As salas eleitas para acolher os rituais são o RCA Club, em Lisboa, e o Hard Club, no Porto. Info sobre os concertos e bilheteira na Notredame. E enquanto não analisamos a música nova dos ANZV, fiquem com uma amostra do passado ao mesmo tempo que mergulhamos na simbologia do título do disco e das datas anunciadas para os concertos.
Sete
As datas dos concertos de apresentação de “KUR”, dos ANZV, podem ser apenas uma coincidência ou talvez não. O dia 31 de Maio, não entra exactamente nestas contas, mas entre ambos decorre uma semana e depois o concerto no Porto é no dia 7. O número sete desempenhou um papel significativo na mitologia suméria, reflectindo-se em diversos aspectos culturais e religiosos da vetusta civilização.
Na cosmologia suméria, havia sete deuses principais, conhecidos como os “Anunnaki”, que eram considerados os juízes do submundo. A mitologia suméria também menciona os “Apkallu” ou “Abgal” em sumério, que eram sete sábios semidivinos enviados pelos deuses para civilizar a humanidade.
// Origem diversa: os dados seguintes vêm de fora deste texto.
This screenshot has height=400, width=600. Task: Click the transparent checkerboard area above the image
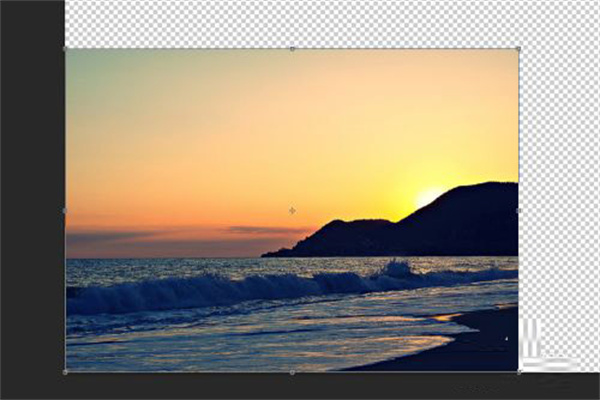(300, 22)
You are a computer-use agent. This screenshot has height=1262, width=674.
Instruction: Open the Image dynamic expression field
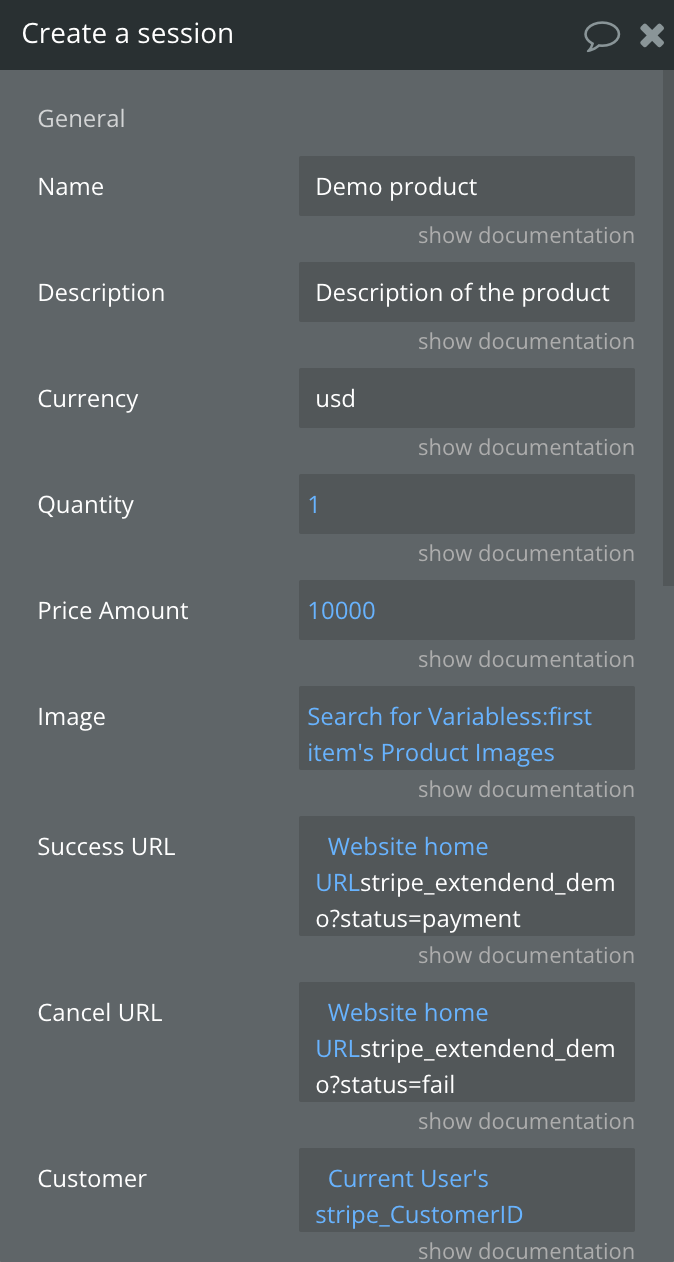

Estes seres eram vistos como portadores de conhecimento e cultura, e a sua associação com o número sete sublinha a sacralidade deste número na tradição suméria e, consequentemente, no espaço criativo dos ANZV.
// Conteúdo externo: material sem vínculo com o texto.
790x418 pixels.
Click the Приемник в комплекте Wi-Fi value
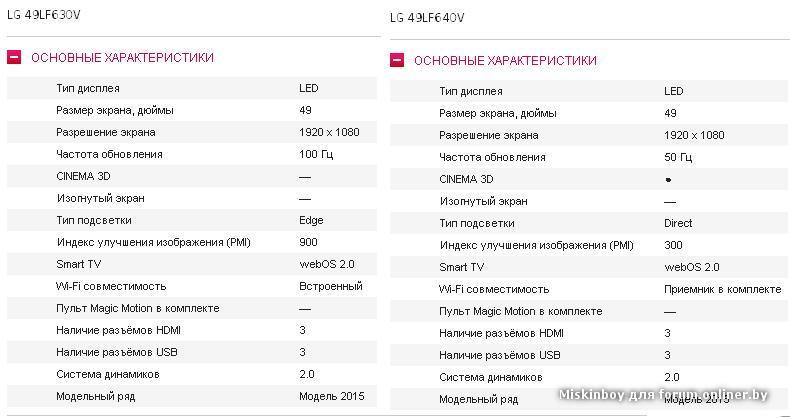pyautogui.click(x=722, y=289)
Em textos mitológicos sumérios, o número sete aparece frequentemente em diversos contextos: na Epopeia de Atrahasis, o poema épico que narra a história de um grande dilúvio que durou sete dias e sete noites, após o qual a humanidade foi recriada (o mito etiológico que inspirou o excerto do Genesis bíblico judaico-cristão da Arca de Noé); os Sete Portões do Submundo que são atravessados pela deusa Inanna, na sua descensão, simbolizando etapas de transformação e purificação; e as Sete Auras de Humbaba que, no épico de Gilgamesh, que representam a força e poder do monstro que as possui.
Valerá ainda a pena referir que os sumérios identificaram sete corpos celestes visíveis a olho nu: o Sol, a Lua, Mercúrio, Vénus, Marte, Júpiter e Saturno. Esta observação levou à associação do número sete com o cosmos (com a ordem tão adorada pelos gregos) e influenciou a estruturação do tempo, como a divisão da semana em sete dias. Os dias eleitos para a apresentação do segundo disco dos ANZV parecem cada vez menos um mero acaso.
KUR
Na mitologia suméria, “Kur” é um termo multifacetado que pode referir-se a diferentes conceitos, dependendo do contexto. Originalmente, “Kur” significava “montanha” ou “terra estrangeira”. No entanto, ao longo do tempo, passou a designar o submundo, também conhecido como “a terra sem retorno” ou “Kurnugia”. Este submundo era concebido como uma vasta caverna sombria situada nas profundezas da terra, governada pela deusa Ereshkigal.
É por aqui que os ANZV parecem interpretar o termo. O “Kur” era descrito como um lugar lúgubre onde os espíritos dos mortos residiam, levando uma existência sombria que reflectia uma versão distorcida da vida na Terra. Este reino subterrâneo era acessível através de sete portões, aqueles que foram atravessados pela deusa Inanna, cada um guardado por um porteiro, e qualquer um que lá entrasse dificilmente retornaria. A semelhança com o Hades helénico é evidente.
Além de representar o submundo, “Kur” também personificava um demónio monstruoso na mitologia suméria. Esta entidade era associada ao reino dos mortos e ao vazio desesperançado entre o Abzu (as águas primordiais) e a terra (Ma). Em suma, “Kur” é um termo complexo que abrange vários conceitos e a riqueza e a profundidade das crenças sumérias sobre a vida após a morte e o desconhecido.